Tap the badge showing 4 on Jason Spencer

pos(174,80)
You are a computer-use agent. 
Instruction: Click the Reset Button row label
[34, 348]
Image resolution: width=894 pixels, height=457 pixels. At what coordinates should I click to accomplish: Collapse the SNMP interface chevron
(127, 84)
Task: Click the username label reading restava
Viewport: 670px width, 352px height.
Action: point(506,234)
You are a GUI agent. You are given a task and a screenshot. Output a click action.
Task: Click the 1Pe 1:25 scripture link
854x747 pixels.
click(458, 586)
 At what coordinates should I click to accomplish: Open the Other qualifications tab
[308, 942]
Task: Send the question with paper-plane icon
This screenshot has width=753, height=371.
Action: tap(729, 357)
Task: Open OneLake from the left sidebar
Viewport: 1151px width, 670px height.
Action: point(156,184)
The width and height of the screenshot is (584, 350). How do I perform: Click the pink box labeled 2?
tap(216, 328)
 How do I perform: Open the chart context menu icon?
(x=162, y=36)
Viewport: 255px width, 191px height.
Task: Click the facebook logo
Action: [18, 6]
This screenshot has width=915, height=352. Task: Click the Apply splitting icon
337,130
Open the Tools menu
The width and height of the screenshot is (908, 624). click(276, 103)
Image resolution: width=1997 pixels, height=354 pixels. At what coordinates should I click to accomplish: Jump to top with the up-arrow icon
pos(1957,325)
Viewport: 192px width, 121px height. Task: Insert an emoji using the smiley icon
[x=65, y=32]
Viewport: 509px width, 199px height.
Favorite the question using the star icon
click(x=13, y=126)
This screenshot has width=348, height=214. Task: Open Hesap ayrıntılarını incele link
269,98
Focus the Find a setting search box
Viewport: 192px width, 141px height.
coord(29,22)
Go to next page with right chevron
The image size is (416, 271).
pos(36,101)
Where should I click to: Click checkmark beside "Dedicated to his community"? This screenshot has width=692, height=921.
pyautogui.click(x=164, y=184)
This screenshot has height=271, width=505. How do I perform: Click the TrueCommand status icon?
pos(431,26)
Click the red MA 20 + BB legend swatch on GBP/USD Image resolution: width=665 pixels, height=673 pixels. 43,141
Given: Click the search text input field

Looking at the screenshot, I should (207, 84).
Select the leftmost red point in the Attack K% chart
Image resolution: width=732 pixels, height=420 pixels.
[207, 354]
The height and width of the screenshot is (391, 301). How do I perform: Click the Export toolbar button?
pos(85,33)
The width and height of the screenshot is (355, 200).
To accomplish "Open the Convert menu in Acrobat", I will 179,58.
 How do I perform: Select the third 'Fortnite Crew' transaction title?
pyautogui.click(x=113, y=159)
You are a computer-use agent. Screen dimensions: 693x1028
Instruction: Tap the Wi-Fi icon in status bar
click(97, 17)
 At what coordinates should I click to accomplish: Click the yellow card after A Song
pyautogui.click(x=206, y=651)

Exercise details: Write out, exactly as shown, only the lines running from the one that contains "This screenshot has height=271, width=505." to the last line above.

Output:
This screenshot has height=271, width=505. How do I perform: Click the TrueCommand status icon?
pos(431,26)
Click the red MA 20 + BB legend swatch on GBP/USD Image resolution: width=665 pixels, height=673 pixels. 43,141
Given: Click the search text input field

Looking at the screenshot, I should (207, 84).
Select the leftmost red point in the Attack K% chart
Image resolution: width=732 pixels, height=420 pixels.
[207, 354]
The height and width of the screenshot is (391, 301). How do I perform: Click the Export toolbar button?
pos(85,33)
The width and height of the screenshot is (355, 200).
To accomplish "Open the Convert menu in Acrobat", I will 179,58.
 How do I perform: Select the third 'Fortnite Crew' transaction title?
pyautogui.click(x=113, y=159)
You are a computer-use agent. Screen dimensions: 693x1028
Instruction: Tap the Wi-Fi icon in status bar
click(97, 17)
 At what coordinates should I click to accomplish: Click the yellow card after A Song
pyautogui.click(x=206, y=651)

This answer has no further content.